Data in this exercise START

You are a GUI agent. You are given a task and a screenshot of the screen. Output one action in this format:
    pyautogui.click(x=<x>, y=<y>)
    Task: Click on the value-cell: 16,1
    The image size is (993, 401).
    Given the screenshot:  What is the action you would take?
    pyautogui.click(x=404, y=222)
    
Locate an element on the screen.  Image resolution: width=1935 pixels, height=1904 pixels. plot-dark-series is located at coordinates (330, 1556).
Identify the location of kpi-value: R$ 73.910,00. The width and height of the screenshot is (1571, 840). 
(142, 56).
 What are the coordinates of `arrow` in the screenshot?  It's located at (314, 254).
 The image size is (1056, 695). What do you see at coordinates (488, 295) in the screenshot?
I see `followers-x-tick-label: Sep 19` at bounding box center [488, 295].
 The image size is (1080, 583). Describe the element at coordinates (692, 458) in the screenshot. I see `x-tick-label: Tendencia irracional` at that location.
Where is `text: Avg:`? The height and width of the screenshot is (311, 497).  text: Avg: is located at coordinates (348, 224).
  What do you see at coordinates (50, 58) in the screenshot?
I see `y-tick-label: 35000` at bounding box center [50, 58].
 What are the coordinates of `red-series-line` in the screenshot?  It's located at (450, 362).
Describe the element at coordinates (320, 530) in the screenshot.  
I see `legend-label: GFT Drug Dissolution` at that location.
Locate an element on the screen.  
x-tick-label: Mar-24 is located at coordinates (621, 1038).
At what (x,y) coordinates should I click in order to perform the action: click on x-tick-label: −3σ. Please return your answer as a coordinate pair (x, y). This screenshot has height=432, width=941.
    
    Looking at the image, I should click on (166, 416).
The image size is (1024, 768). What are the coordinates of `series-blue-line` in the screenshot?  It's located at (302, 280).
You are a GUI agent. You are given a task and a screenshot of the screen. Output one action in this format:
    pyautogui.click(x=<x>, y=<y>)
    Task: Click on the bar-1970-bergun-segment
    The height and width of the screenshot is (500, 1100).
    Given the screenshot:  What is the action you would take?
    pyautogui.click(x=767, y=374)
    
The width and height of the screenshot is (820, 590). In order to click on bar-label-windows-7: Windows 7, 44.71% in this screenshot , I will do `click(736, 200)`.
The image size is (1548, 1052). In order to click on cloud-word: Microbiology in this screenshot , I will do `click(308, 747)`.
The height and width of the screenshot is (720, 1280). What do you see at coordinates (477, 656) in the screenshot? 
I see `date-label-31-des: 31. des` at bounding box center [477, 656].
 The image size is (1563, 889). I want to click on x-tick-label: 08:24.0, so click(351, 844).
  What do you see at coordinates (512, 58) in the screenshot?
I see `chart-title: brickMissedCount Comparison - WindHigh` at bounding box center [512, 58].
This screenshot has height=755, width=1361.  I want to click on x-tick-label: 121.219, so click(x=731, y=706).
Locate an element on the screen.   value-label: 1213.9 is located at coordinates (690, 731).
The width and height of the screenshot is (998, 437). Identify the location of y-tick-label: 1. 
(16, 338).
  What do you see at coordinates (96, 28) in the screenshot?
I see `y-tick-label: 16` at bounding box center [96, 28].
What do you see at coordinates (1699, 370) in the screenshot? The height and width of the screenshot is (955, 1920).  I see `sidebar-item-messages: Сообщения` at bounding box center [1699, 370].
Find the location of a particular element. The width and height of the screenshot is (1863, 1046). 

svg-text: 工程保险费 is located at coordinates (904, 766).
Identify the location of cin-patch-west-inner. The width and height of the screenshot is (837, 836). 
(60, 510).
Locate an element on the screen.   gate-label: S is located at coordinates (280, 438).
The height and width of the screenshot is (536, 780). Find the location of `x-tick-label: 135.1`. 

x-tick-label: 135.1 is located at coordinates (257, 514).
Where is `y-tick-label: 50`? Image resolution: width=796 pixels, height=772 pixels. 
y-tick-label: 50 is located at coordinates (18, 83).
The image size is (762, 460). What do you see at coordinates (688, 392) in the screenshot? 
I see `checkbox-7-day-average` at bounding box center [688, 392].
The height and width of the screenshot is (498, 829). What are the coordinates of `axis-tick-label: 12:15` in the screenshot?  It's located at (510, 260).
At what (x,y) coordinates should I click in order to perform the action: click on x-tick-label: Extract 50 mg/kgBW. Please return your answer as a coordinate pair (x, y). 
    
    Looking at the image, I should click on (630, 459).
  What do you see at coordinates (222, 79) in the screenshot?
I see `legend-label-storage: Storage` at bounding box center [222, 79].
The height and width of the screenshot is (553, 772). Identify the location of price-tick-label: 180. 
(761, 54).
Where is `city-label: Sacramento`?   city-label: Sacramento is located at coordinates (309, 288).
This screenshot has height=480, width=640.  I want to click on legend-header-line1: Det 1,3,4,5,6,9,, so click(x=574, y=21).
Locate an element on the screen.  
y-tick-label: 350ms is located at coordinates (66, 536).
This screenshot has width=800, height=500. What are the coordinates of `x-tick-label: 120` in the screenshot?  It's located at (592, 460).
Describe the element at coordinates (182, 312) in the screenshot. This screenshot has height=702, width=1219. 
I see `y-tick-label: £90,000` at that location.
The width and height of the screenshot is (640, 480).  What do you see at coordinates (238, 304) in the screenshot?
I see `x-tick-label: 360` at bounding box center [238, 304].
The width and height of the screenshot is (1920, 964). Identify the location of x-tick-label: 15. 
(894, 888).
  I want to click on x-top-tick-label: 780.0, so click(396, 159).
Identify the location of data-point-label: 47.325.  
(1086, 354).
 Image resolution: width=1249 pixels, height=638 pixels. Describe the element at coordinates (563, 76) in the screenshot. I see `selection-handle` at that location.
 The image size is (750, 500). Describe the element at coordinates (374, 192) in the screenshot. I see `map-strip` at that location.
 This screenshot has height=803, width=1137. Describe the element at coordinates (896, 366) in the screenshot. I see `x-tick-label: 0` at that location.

Data in this exercise END

Task goal.
Update the records above so that every "GUI agent" reads "desktop assistant", and leave every other part of them unchanged.

Reply.
You are a desktop assistant. You are given a task and a screenshot of the screen. Output one action in this format:
    pyautogui.click(x=<x>, y=<y>)
    Task: Click on the value-cell: 16,1
    The image size is (993, 401).
    Given the screenshot:  What is the action you would take?
    pyautogui.click(x=404, y=222)
    
Locate an element on the screen.  Image resolution: width=1935 pixels, height=1904 pixels. plot-dark-series is located at coordinates (330, 1556).
Identify the location of kpi-value: R$ 73.910,00. The width and height of the screenshot is (1571, 840). 
(142, 56).
 What are the coordinates of `arrow` in the screenshot?  It's located at (314, 254).
 The image size is (1056, 695). What do you see at coordinates (488, 295) in the screenshot?
I see `followers-x-tick-label: Sep 19` at bounding box center [488, 295].
 The image size is (1080, 583). Describe the element at coordinates (692, 458) in the screenshot. I see `x-tick-label: Tendencia irracional` at that location.
Where is `text: Avg:`? The height and width of the screenshot is (311, 497).  text: Avg: is located at coordinates (348, 224).
  What do you see at coordinates (50, 58) in the screenshot?
I see `y-tick-label: 35000` at bounding box center [50, 58].
 What are the coordinates of `red-series-line` in the screenshot?  It's located at (450, 362).
Describe the element at coordinates (320, 530) in the screenshot.  
I see `legend-label: GFT Drug Dissolution` at that location.
Locate an element on the screen.  
x-tick-label: Mar-24 is located at coordinates (621, 1038).
At what (x,y) coordinates should I click in order to perform the action: click on x-tick-label: −3σ. Please return your answer as a coordinate pair (x, y). This screenshot has height=432, width=941.
    
    Looking at the image, I should click on (166, 416).
The image size is (1024, 768). What are the coordinates of `series-blue-line` in the screenshot?  It's located at (302, 280).
You are a desktop assistant. You are given a task and a screenshot of the screen. Output one action in this format:
    pyautogui.click(x=<x>, y=<y>)
    Task: Click on the bar-1970-bergun-segment
    The height and width of the screenshot is (500, 1100).
    Given the screenshot:  What is the action you would take?
    pyautogui.click(x=767, y=374)
    
The width and height of the screenshot is (820, 590). In order to click on bar-label-windows-7: Windows 7, 44.71% in this screenshot , I will do `click(736, 200)`.
The image size is (1548, 1052). In order to click on cloud-word: Microbiology in this screenshot , I will do `click(308, 747)`.
The height and width of the screenshot is (720, 1280). What do you see at coordinates (477, 656) in the screenshot? 
I see `date-label-31-des: 31. des` at bounding box center [477, 656].
 The image size is (1563, 889). I want to click on x-tick-label: 08:24.0, so click(351, 844).
  What do you see at coordinates (512, 58) in the screenshot?
I see `chart-title: brickMissedCount Comparison - WindHigh` at bounding box center [512, 58].
This screenshot has height=755, width=1361.  I want to click on x-tick-label: 121.219, so click(x=731, y=706).
Locate an element on the screen.   value-label: 1213.9 is located at coordinates (690, 731).
The width and height of the screenshot is (998, 437). Identify the location of y-tick-label: 1. 
(16, 338).
  What do you see at coordinates (96, 28) in the screenshot?
I see `y-tick-label: 16` at bounding box center [96, 28].
What do you see at coordinates (1699, 370) in the screenshot? The height and width of the screenshot is (955, 1920).  I see `sidebar-item-messages: Сообщения` at bounding box center [1699, 370].
Find the location of a particular element. The width and height of the screenshot is (1863, 1046). 

svg-text: 工程保险费 is located at coordinates (904, 766).
Identify the location of cin-patch-west-inner. The width and height of the screenshot is (837, 836). 
(60, 510).
Locate an element on the screen.   gate-label: S is located at coordinates (280, 438).
The height and width of the screenshot is (536, 780). Find the location of `x-tick-label: 135.1`. 

x-tick-label: 135.1 is located at coordinates (257, 514).
Where is `y-tick-label: 50`? Image resolution: width=796 pixels, height=772 pixels. 
y-tick-label: 50 is located at coordinates (18, 83).
The image size is (762, 460). What do you see at coordinates (688, 392) in the screenshot? 
I see `checkbox-7-day-average` at bounding box center [688, 392].
The height and width of the screenshot is (498, 829). What are the coordinates of `axis-tick-label: 12:15` in the screenshot?  It's located at (510, 260).
At what (x,y) coordinates should I click in order to perform the action: click on x-tick-label: Extract 50 mg/kgBW. Please return your answer as a coordinate pair (x, y). 
    
    Looking at the image, I should click on (630, 459).
  What do you see at coordinates (222, 79) in the screenshot?
I see `legend-label-storage: Storage` at bounding box center [222, 79].
The height and width of the screenshot is (553, 772). Identify the location of price-tick-label: 180. 
(761, 54).
Where is `city-label: Sacramento`?   city-label: Sacramento is located at coordinates (309, 288).
This screenshot has height=480, width=640.  I want to click on legend-header-line1: Det 1,3,4,5,6,9,, so click(x=574, y=21).
Locate an element on the screen.  
y-tick-label: 350ms is located at coordinates (66, 536).
This screenshot has width=800, height=500. What are the coordinates of `x-tick-label: 120` in the screenshot?  It's located at (592, 460).
Describe the element at coordinates (182, 312) in the screenshot. This screenshot has height=702, width=1219. 
I see `y-tick-label: £90,000` at that location.
The width and height of the screenshot is (640, 480).  What do you see at coordinates (238, 304) in the screenshot?
I see `x-tick-label: 360` at bounding box center [238, 304].
The width and height of the screenshot is (1920, 964). Identify the location of x-tick-label: 15. 
(894, 888).
  I want to click on x-top-tick-label: 780.0, so click(396, 159).
Identify the location of data-point-label: 47.325.  
(1086, 354).
 Image resolution: width=1249 pixels, height=638 pixels. Describe the element at coordinates (563, 76) in the screenshot. I see `selection-handle` at that location.
 The image size is (750, 500). Describe the element at coordinates (374, 192) in the screenshot. I see `map-strip` at that location.
 This screenshot has height=803, width=1137. Describe the element at coordinates (896, 366) in the screenshot. I see `x-tick-label: 0` at that location.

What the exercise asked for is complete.